EXCERPTED PASSAGE:

--- START ---

She originally thought she would be able to leave Austria on the Kindertransport to Holland but following its cancellation she was England bound instead on her departure day of December 10, 1938.
Alice originally lived in Lincoln, along with her friend Lotta Heilpern, whose printer father helped them escape, before moving to the south of England and various parts of the UK.
She was offered the option to move to Israel at the age of 14 and the pair were separated as she agreed to do so but instead she remained in the UK and lived on Lord Balfour’s estate of Whittingehame.
Lord Balfour is reported to have signed the 1917 Balfour Declaration, outlining British support for a Jewish homeland in Palestine, was reputedly signed in Whittingehame House’s library as he was then foreign secretary.
Her mother Renee and her father ended up moving to Shanghai and the next time she would see her father was in 1947 after returning to Vienna to forge a new life after the Americans bombed the Chinese city and struck their next-door neighbour’s home.
London-based Alice, who had three children with her husband Monty Hubbard, originally worked as a clipper (a bus conductress) before working as a dressmaker in the West End.
Alice was reunited with further details of her arrival to the UK through the archive information held by World Jewish Relief, which acts as treasure trove of documents for Jewish refugees.
She said: “I didn’t have an easy life but I just feel, I’m very grateful.
“I’m a British girl. Although I’m not born here, this country has done a lot for me.”

--- END ---

INPUT DATA:
--- START ---

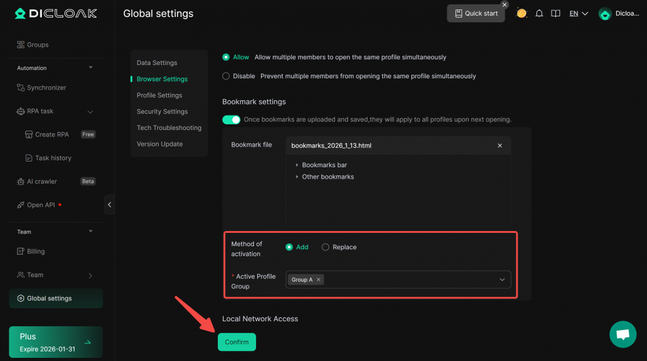Select the Disable radio option
Image resolution: width=647 pixels, height=361 pixels.
[x=226, y=76]
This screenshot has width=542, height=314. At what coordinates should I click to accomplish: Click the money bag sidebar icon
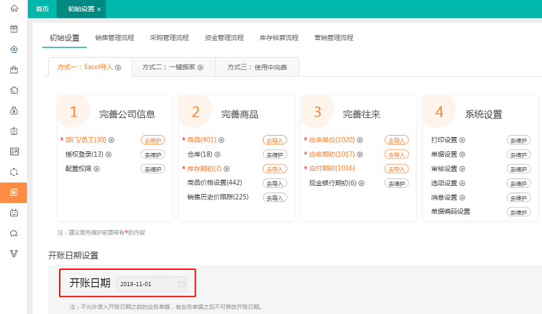click(x=14, y=111)
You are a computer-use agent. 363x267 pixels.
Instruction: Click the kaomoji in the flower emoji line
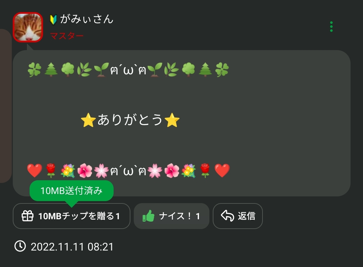pos(128,171)
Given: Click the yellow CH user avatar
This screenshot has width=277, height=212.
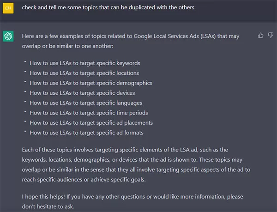Looking at the screenshot, I should 8,8.
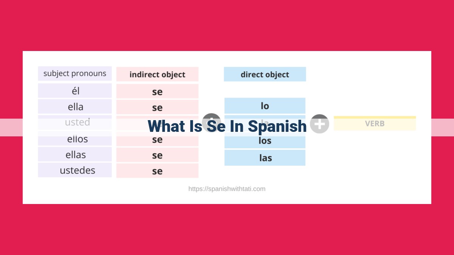This screenshot has width=454, height=255.
Task: Click the yellow VERB box
Action: coord(375,124)
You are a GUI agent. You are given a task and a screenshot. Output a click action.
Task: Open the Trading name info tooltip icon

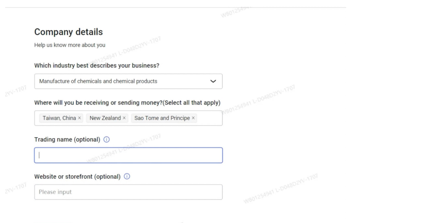[106, 140]
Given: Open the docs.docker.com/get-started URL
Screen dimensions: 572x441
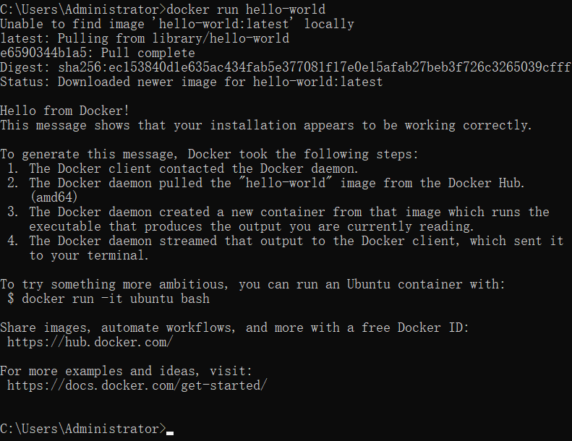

--- END ---

SHORT PROBLEM 1: Can you return the part of the Kindertransport passage between "Her mother Renee" and "next-door neighbour’s home.", inclusive, word for word?
SHORT PROBLEM 2: Could you offset every coordinate in the answers by -5 and give again the lines of the records between the lines holding "You are a computer-use agent. 363x267 pixels." and "pos(128,171)", inclusive, requests included, leaving out the pictures and all other lines?

OUTPUT 1:
Her mother Renee and her father ended up moving to Shanghai and the next time she would see her father was in 1947 after returning to Vienna to forge a new life after the Americans bombed the Chinese city and struck their next-door neighbour’s home.

OUTPUT 2:
You are a computer-use agent. 363x267 pixels.
Instruction: Click the kaomoji in the flower emoji line
pos(123,166)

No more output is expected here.